Tips for Conversations with Your Preteen (Ages 9-12)
- Make sure your child knows your rules — and that you’ll enforce the consequences if rules are broken. Research shows that kids are less likely to use tobacco, alcohol, and other drugs if their parents have established a pattern of setting clear rules and consequences for breaking those rules.
- Kids who don’t know what to say when someone offers them drugs are more likely to give in to peer pressure. Let them know that they can always use you as an excuse and say: “No, my mom [or dad, aunt, etc.] will kill me if I smoke a cigarette.”
- Feelings of insecurity, doubt and pressure may creep in during puberty. Offset those feelings with a lot of positive comments about who they are as an individual — and not just when they bring home an A.
- Preteens aren’t concerned with future problems that might result from experimentation with tobacco, alcohol or other drugs, but they are concerned about their appearance — sometimes to the point of obsession. Tell them about the smelly hair and ashtray breath caused by cigarettes.
- Get to know your child’s friends — and their friends’ parents. Check in by phone or a visit once in a while to make sure they are on the same page with prohibiting drug or alcohol use, particularly when their home is to be used for a party or sleepover.
- Help children separate reality from fantasy. Watch TV and movies with them and ask lots of questions to reinforce the distinction between the two. Remember to include advertising in your discussions, as those messages are especially powerful.
Tips for Conversations with Your Teenager (Ages 13-18)
- Make sure your teen knows your rules and the consequences for breaking those rules — and, most importantly, that you really will enforce those consequences if the rules are broken.

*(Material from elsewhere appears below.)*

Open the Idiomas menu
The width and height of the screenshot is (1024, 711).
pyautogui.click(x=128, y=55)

Research shows that kids are less likely to use tobacco, alcohol and other drugs if their parents have established a pattern of setting clear rules and consequences for breaking those rules. Kids who are not regularly monitored by their parents are four times more likely to use drugs.

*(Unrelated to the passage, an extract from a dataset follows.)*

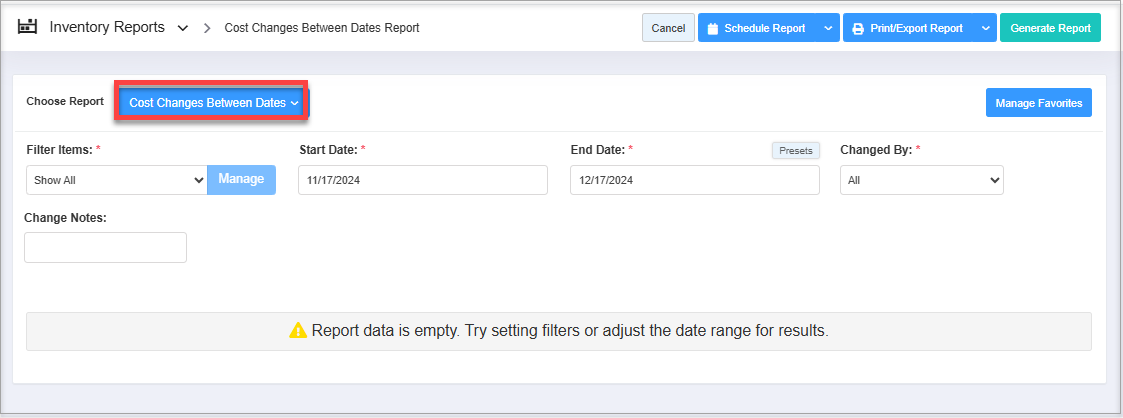The width and height of the screenshot is (1123, 418).
Task: Show date Presets options
Action: pyautogui.click(x=795, y=150)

- Make it clear that you disapprove of youth use of alcohol, tobacco and drug use, but emphasize your concern about the welfare of young people who use substances rather than judging them for their use. Stigmatizing people can make it harder for your teen to reach out for help if they do experience issues with substance use or if they are worried about a friend. Also, learn about what your teen values most. Teens might be focused on their health, relationships, grades, athletic or artistic performance, or physical appearance. Remind them about how substance use might negatively affect these areas of their lives.

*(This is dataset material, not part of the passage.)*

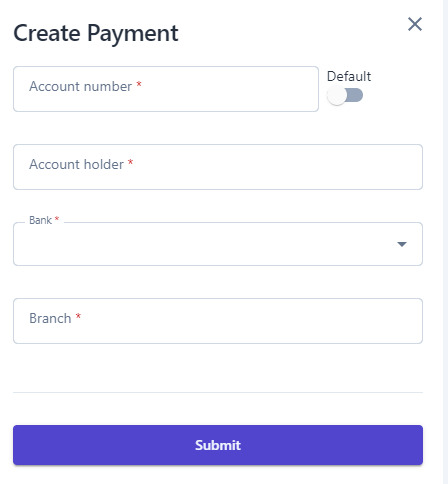Click the Create Payment heading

- Let your teen in on all the things you find wonderful about them. They need to hear a lot of positive comments about their life and who they are as an individual — and not just when they make the basketball team or does well on a test. Positive reinforcement can go a long way in preventing drug use among teens.
- Show interest in and discuss your child’s daily ups and downs. You’ll earn your child’s trust, learn how to talk to each other, and won’t take your child by surprise when you voice a strong point of view about drugs.
- Don’t just leave your teen’s anti-drug education up to her school. Ask your teen what they’ve learned about drugs in school and then build on that with additional topics, such as how and why chemical dependence occurs; the unpredictable nature of dependency and how it varies from person to person; the impact of drug use on maintaining a healthy lifestyle; or positive approaches to stress reduction.
- Encourage your teen to volunteer somewhere that he can see the impact of drugs on your community. Teenagers tend to be idealistic and enjoy hearing about ways they can help make an impact. Help your teen research volunteer opportunities at local homeless shelters, hospitals or victim services centers.